Pas besoin d’aller à Mexico pour constater que Sarko se contrefout des chapeaux de ses hôtes. Pour son petit séjour amoureux au Mexique, le squatteur de l’Elysée a été hébergé par un milliardaire mexicain, balance RTL. Après les Agostinelli aux Etats-Unis, et Bolloré à Malte, le chef de l’Etat continue son tour d’horizon international de qui veut profiter des millions.
Petite pincée de sel jetée par Rue89, ledit milliardaire, banquier de son Etat, a quelques accointances avec la poudre blanche. Soupçonné d’avoir servi de blanchisseuse à des narco trafiquants mexicains, selon une très sérieuse enquête du Boston Phoenix exhumée par nos amis de la Rue.
Bref du soufre, du vrai au pays des sombreros. Et un très large chapeau pour le président français.
Mais nul besoin de trimer sous le soleil de Mexico pour découvrir le peu de précautions de Sarko.
Corse est de constater
Il suffit de regarder de près du côté de l’île de Beauté, une région pourtant très prisée des journalistes et des Français.
Entre les deux tours de l’élection présidentielle, Sarko - pas encore sanctuarisé président - s’était permis une petit visite en Corse. Le 29 et 30 avril 2007, le large vainqueur du premier tour de la présidentielle s’est octroyé une petite virée du côté de Porto-Vecchio. Et pour ne pas se sentir esseulé, avait convié « à dîner les 12 personnes de sa nouvelle garde rapprochée. Tout ce beau monde était embarqué, dans plusieurs avions privés, direction Figari, dans l’extrême Sud de la Corse…. », rapportait le délicieux amnistia.net.
Et pour célébrer ses agapes, le futur président de choisir l’hôtel Cala-Rossa, près de Porto-Vecchio. « De François Fillon à Rachida Dati, en passant par Eric Besson, bref, c’est depuis le grand hôtel de Cala Rossa que Nicolas Sarkozy a voulu présenter ce qui allait devenir, une semaine plus tard, son gouvernement. », s’amusait alors amnistia (dont le fondateur Enrico Porsia réalise une video-enquête pour Bakchich).
Luxueux, le Cala Rossa est surtout la propriété d’une personnalité très influente dans le sud de l’île, le patriarche de la famille Canarelli : Toussaint.

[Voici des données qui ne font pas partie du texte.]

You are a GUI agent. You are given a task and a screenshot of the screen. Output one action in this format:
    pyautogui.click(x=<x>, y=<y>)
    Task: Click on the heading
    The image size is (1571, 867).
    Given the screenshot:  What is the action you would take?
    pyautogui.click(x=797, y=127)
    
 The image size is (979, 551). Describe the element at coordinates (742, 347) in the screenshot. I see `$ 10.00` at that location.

Patron du Cala Rossa, Toussaint a également vu son fils réussir dans son métier d’entrepreneur. Paul possède la plus fréquentée des boîtes de Corse, la Via Notte.
Détail amusant pour les lecteurs de Bakchich, les Canarelli ont eu les honneurs de quelques écrits. En premier lieu, du rapport du procureur Bernard Legras sur la criminalité organisée en Corse. « Les enquêteurs exploitent actuellement plusieurs pistes pour expliquer la destruction de l’Amnésia (…) une concurrence commerciale susceptible d’opposer en Corse la famille Lantiéri et la famille Canarelli, qui gère la discothèque voisine Via note ». Simple hypothèse qui en restera là. La destruction, via « cinq charges de nitrate fuel de 5 kg », de la boîte de nuit l’Amnésia n’a jamais été élucidée.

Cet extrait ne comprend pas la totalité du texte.